REQUIREMENTS:
Answer these questions using the passage on household belongings below:
1. How many times a year is the charity book sale held?
2. What price was paid for the grandfather clock?
3. What is the subject of the painting that looks weird in the condo kitchen?

-- BEGIN SOURCE EXTRACT --

IMG_9116Speaking of shelf space, books are one thing we can hardly cut back on, but we do try. Book space is a priority for us, but we have become choosier about what we buy and what we actually keep. A charity book sale I organise twice a year keeps us under control as I make sure we shift out a couple of boxes to donate each time around.

I am just as much of a thrifter as ever, but what I buy has changed. Last year I scooped a grandfather clock for $10, only to get it home and realise I bought it for our old house. It did not fit in at all with our all-white condo. Plus it had a truly hideous jerry-rigged red clock face. To make the best of it, I ripped out the clock and now the whole thing is a tower bookshelf. Score! Now I just need to paint it white.

As much as we buy, we must get rid of, so it means we have stuff constantly moving in and out. If things don’t “fit” with our lifestyle now, out they go. Oddly enough a painting of antique wooden potato mashers fits much better in a big country kitchen than in a modern condo-sized one. Here it just looks weird.

Sometimes when we visit friends, I look around and observe their stuff compared to ours. I can’t help it, everybody does it so don’t pretend you wouldn’t. It is kind of fascinating. Some friends have a big house but are quite minimalist, with actual empty space in their home. I’ll call it “room to breathe.” Others have so much stuff, every gadget, game, toy, movie, appliance and recreational aid I can possibly imagine. I look at it and I feel a little envious, sure, but I also feel better about what we own. I feel like if I had all that extra baggage, it would stress me out. Sure, maybe our kids would love all that stuff. But they also really love what they have. We have ENOUGH.

-- END SOURCE EXTRACT --
-- BEGIN ROWS --

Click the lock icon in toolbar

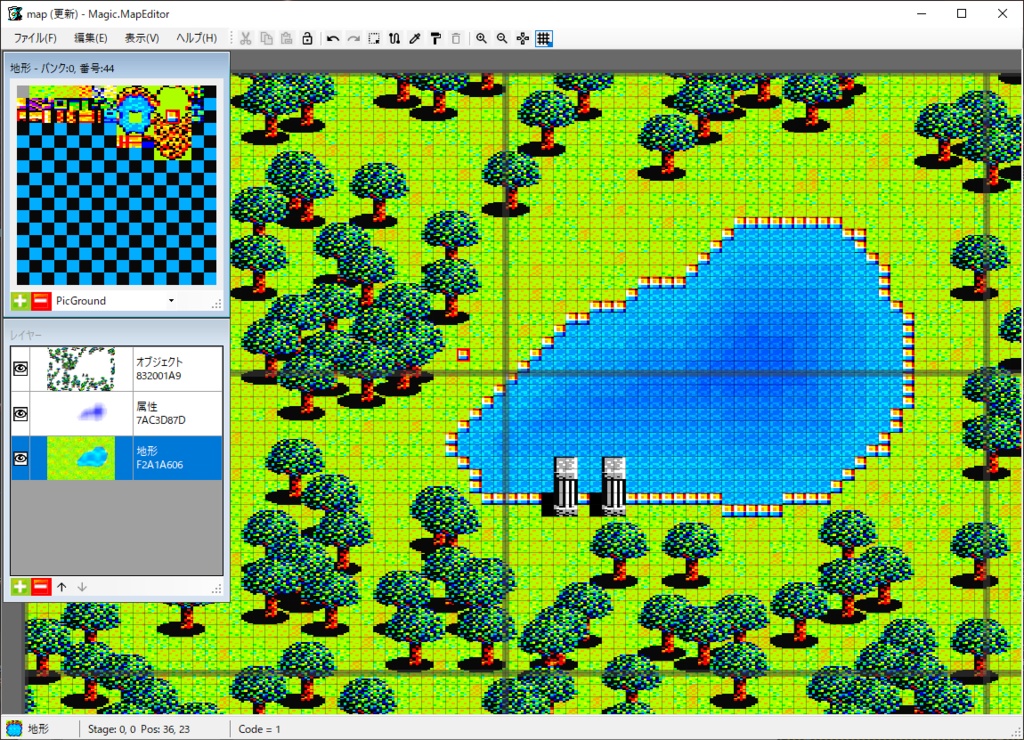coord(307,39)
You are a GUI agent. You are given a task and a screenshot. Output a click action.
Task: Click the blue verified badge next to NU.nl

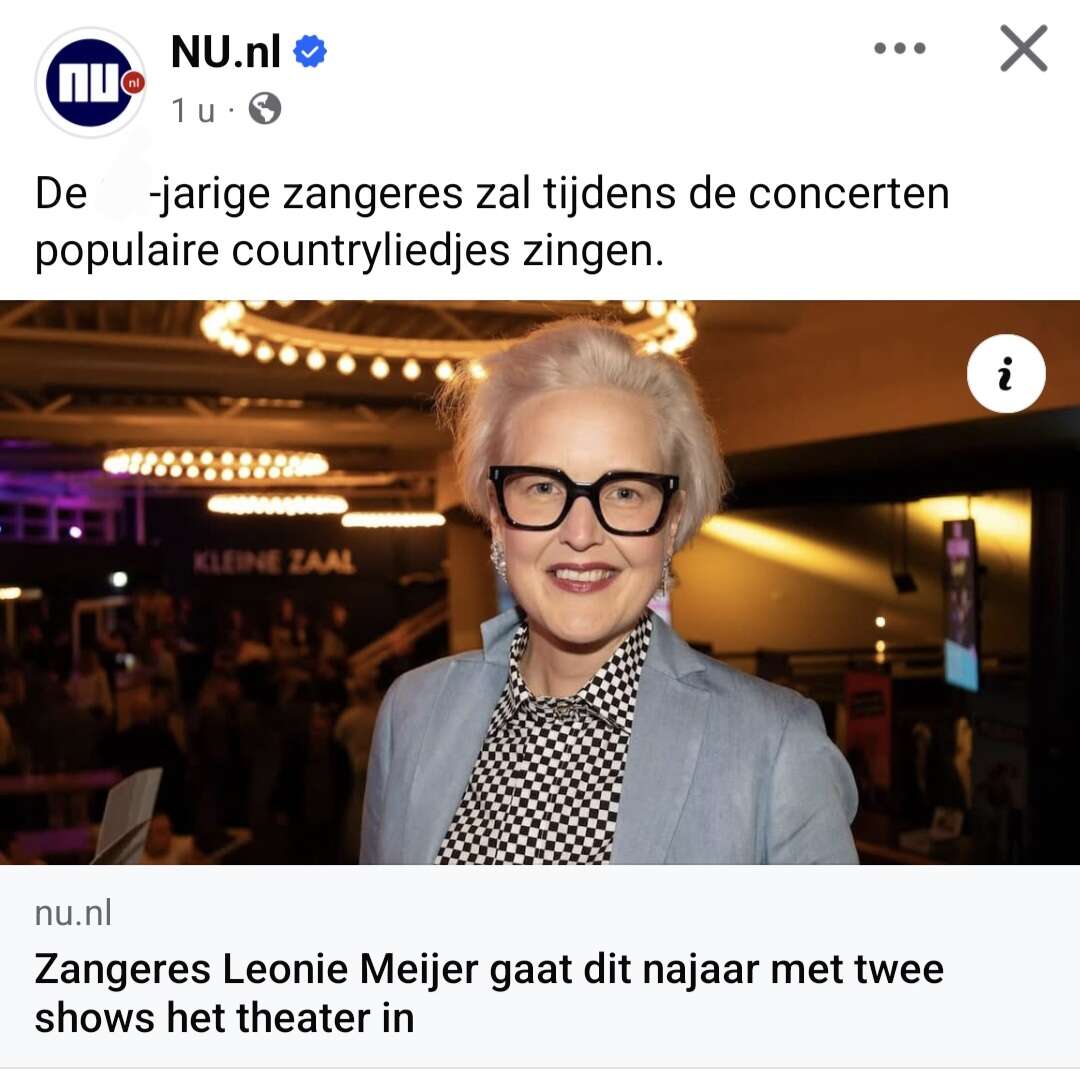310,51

-- END ROWS --

EXERCISE ANSWER:
1. Twice a year.
2. $10.
3. Antique wooden potato mashers.